→ **What is being asked**
Search term "state": copy each line of the data containing it.

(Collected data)
☆ ☆ ☆ ☆ ☆

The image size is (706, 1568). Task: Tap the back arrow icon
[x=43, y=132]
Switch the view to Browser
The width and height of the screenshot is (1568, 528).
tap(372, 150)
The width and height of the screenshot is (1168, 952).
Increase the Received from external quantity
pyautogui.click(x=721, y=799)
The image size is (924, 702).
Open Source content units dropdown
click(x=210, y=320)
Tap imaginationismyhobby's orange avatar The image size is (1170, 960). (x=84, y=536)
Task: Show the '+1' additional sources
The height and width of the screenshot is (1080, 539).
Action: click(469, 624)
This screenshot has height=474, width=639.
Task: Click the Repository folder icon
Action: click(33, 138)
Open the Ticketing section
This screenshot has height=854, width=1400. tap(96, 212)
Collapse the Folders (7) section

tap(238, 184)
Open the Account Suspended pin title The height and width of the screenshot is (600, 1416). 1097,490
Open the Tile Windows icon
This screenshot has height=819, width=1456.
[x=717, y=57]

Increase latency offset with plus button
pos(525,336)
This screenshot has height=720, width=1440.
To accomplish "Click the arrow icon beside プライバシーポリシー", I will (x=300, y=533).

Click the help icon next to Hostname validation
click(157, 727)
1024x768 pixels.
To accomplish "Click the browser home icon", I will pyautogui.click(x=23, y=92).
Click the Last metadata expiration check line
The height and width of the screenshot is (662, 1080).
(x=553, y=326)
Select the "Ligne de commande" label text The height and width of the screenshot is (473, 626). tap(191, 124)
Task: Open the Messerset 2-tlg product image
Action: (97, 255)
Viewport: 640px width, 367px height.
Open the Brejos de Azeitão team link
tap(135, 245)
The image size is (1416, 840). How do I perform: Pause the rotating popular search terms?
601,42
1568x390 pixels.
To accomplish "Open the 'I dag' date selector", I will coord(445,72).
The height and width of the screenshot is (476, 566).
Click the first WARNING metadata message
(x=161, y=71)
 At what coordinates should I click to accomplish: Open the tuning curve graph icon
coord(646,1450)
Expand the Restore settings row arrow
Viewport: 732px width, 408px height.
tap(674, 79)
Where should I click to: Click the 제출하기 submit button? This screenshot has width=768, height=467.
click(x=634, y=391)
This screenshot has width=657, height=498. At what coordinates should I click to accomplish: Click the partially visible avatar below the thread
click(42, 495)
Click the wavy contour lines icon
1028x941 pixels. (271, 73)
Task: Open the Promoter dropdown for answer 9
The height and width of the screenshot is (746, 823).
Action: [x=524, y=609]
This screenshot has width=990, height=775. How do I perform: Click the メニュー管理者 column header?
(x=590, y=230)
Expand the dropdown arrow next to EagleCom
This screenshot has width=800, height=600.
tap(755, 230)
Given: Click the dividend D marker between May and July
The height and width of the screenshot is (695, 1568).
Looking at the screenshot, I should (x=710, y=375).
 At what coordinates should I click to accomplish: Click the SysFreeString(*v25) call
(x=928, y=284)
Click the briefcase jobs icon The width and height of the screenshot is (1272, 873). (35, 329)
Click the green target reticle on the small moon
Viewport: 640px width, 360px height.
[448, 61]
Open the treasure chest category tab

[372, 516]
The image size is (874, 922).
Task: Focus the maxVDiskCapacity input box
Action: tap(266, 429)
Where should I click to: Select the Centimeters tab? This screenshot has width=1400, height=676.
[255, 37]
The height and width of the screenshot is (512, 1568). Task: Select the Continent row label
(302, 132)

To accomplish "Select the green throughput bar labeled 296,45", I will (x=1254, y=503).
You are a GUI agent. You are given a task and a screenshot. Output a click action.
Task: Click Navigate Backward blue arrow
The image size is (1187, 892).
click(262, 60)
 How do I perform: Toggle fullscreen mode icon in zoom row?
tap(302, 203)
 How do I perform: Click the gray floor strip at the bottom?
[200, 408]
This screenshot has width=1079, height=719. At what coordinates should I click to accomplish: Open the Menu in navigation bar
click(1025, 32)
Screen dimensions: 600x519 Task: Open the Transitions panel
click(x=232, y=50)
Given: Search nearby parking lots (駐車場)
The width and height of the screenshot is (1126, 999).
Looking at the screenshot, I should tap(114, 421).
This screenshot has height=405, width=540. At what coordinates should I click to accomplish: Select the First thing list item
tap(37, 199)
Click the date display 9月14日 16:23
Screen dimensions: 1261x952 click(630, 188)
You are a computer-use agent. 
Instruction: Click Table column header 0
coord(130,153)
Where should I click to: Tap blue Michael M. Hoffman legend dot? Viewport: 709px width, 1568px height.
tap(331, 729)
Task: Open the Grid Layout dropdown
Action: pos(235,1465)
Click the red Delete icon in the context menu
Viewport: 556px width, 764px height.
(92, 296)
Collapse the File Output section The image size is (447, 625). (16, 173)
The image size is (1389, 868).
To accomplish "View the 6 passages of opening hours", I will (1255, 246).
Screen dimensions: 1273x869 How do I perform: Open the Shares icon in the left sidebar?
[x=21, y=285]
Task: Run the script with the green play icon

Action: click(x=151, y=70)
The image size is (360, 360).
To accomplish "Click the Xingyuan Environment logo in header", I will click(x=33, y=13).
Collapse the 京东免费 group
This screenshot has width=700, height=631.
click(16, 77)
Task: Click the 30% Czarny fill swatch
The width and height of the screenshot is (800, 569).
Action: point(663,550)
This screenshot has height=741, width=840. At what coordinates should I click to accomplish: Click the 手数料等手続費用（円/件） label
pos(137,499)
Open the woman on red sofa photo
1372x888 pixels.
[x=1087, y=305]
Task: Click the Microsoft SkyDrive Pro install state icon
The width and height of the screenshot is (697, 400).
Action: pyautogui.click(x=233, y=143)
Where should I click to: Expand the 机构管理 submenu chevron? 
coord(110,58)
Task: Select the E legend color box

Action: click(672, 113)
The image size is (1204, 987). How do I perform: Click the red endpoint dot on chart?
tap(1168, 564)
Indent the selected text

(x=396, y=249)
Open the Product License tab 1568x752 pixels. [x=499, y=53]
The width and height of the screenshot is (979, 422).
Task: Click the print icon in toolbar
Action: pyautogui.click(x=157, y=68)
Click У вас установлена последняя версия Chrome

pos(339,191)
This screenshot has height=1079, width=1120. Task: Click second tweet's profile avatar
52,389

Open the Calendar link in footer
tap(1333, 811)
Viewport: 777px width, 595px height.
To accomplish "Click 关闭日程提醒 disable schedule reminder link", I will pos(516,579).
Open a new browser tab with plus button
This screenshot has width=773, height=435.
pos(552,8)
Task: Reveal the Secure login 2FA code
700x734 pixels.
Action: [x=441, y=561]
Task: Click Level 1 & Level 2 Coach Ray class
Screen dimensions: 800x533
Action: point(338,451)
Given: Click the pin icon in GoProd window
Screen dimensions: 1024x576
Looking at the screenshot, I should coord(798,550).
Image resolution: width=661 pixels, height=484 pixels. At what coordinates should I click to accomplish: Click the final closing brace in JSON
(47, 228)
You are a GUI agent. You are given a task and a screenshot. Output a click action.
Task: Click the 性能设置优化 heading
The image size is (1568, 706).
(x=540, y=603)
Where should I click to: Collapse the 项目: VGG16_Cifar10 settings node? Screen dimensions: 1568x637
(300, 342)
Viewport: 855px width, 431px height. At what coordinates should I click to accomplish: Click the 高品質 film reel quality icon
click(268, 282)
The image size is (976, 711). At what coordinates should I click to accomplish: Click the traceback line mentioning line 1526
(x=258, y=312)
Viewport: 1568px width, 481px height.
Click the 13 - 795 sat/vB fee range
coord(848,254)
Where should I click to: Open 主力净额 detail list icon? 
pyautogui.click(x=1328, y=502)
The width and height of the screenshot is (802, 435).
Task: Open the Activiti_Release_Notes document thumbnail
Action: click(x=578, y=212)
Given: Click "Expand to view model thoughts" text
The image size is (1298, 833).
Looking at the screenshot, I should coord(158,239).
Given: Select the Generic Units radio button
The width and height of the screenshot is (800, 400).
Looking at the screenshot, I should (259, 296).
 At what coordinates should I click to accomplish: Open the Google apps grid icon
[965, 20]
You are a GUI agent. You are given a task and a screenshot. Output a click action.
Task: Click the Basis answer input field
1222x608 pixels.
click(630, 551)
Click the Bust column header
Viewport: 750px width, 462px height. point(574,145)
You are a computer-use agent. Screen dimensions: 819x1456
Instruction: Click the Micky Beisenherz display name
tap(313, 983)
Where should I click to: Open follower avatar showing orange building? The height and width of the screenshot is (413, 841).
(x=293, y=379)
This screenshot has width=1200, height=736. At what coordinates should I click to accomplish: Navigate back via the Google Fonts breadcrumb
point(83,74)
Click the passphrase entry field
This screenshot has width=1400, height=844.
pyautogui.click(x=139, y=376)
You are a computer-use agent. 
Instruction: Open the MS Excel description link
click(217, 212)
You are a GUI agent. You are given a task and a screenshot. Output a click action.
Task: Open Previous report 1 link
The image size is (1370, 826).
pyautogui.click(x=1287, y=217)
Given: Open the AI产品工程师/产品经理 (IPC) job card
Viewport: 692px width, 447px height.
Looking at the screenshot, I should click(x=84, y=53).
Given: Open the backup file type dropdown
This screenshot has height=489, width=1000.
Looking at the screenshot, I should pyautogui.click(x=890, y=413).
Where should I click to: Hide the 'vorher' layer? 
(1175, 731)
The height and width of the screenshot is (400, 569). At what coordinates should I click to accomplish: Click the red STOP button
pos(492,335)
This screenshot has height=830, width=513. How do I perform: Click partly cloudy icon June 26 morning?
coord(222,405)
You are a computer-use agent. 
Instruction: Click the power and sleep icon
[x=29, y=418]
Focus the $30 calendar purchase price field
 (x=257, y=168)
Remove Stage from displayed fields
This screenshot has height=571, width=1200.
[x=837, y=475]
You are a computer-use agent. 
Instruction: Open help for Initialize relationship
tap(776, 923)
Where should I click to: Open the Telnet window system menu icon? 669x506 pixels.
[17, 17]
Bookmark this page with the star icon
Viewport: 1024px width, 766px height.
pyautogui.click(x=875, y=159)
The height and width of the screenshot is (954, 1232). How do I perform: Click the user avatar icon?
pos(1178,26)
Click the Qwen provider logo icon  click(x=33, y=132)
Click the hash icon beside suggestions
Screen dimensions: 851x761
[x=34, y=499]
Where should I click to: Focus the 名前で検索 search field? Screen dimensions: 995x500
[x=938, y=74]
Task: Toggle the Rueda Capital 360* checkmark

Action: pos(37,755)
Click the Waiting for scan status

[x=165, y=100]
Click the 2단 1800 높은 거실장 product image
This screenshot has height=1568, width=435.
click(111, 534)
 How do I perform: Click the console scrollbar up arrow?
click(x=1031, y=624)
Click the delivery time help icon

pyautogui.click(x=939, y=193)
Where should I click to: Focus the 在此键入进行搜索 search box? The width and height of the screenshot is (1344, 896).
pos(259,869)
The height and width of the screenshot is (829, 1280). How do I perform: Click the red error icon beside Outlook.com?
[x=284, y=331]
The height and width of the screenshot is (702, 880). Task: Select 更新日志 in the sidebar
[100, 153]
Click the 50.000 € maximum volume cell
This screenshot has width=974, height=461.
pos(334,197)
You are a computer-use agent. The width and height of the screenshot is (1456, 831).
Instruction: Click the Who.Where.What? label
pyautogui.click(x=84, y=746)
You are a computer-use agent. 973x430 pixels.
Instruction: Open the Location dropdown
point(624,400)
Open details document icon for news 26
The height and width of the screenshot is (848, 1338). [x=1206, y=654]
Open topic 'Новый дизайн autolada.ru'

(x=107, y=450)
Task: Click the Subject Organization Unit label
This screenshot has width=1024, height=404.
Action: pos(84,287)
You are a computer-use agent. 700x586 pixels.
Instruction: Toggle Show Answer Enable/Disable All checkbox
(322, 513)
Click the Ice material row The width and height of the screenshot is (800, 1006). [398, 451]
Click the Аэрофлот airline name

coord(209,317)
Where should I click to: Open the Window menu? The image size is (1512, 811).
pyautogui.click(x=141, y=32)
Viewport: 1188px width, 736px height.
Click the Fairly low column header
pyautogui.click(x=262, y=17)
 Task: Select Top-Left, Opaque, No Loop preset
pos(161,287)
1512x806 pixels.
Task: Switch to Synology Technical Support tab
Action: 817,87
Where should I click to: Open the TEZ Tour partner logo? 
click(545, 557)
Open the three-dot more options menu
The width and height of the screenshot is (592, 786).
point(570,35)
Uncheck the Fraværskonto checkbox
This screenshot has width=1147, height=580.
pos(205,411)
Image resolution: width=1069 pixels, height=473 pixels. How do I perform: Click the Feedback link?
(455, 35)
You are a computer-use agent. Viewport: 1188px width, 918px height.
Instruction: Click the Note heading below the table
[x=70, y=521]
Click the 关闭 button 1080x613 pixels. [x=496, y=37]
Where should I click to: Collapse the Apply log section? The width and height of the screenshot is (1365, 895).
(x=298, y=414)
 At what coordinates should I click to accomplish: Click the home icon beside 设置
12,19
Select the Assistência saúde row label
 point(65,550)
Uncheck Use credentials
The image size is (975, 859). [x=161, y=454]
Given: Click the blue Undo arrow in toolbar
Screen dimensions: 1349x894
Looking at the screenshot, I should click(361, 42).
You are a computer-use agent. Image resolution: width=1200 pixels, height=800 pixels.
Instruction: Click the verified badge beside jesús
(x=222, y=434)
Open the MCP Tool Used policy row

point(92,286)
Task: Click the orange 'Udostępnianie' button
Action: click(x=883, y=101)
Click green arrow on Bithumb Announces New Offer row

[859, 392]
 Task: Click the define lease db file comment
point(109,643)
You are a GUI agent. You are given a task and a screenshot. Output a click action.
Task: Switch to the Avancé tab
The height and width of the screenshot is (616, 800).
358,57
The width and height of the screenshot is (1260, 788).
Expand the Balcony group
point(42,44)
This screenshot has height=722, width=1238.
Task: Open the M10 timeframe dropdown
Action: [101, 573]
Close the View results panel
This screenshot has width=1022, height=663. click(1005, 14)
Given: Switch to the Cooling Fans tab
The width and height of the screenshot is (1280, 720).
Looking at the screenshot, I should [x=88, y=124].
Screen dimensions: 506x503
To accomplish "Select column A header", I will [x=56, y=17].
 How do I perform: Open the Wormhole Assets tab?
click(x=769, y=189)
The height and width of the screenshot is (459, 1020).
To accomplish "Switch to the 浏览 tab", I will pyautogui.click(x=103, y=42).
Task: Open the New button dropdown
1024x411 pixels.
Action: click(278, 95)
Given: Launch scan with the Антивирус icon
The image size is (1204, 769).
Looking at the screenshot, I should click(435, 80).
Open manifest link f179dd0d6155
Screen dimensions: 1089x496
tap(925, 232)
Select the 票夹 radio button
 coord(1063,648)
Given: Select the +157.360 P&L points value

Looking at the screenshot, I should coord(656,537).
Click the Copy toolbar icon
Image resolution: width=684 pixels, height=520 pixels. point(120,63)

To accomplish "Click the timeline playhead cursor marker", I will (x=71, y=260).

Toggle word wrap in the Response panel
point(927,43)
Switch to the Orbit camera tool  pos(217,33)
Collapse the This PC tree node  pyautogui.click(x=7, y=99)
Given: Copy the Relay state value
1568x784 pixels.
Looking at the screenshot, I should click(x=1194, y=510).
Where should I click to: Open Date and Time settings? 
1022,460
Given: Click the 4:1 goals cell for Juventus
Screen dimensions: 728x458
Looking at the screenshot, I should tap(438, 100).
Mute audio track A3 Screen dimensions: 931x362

☆ ☆ ☆ ☆ ☆

→ **Solution**
Task: Click the Microsoft SkyDrive Pro install state icon
Given: Copy the Relay state value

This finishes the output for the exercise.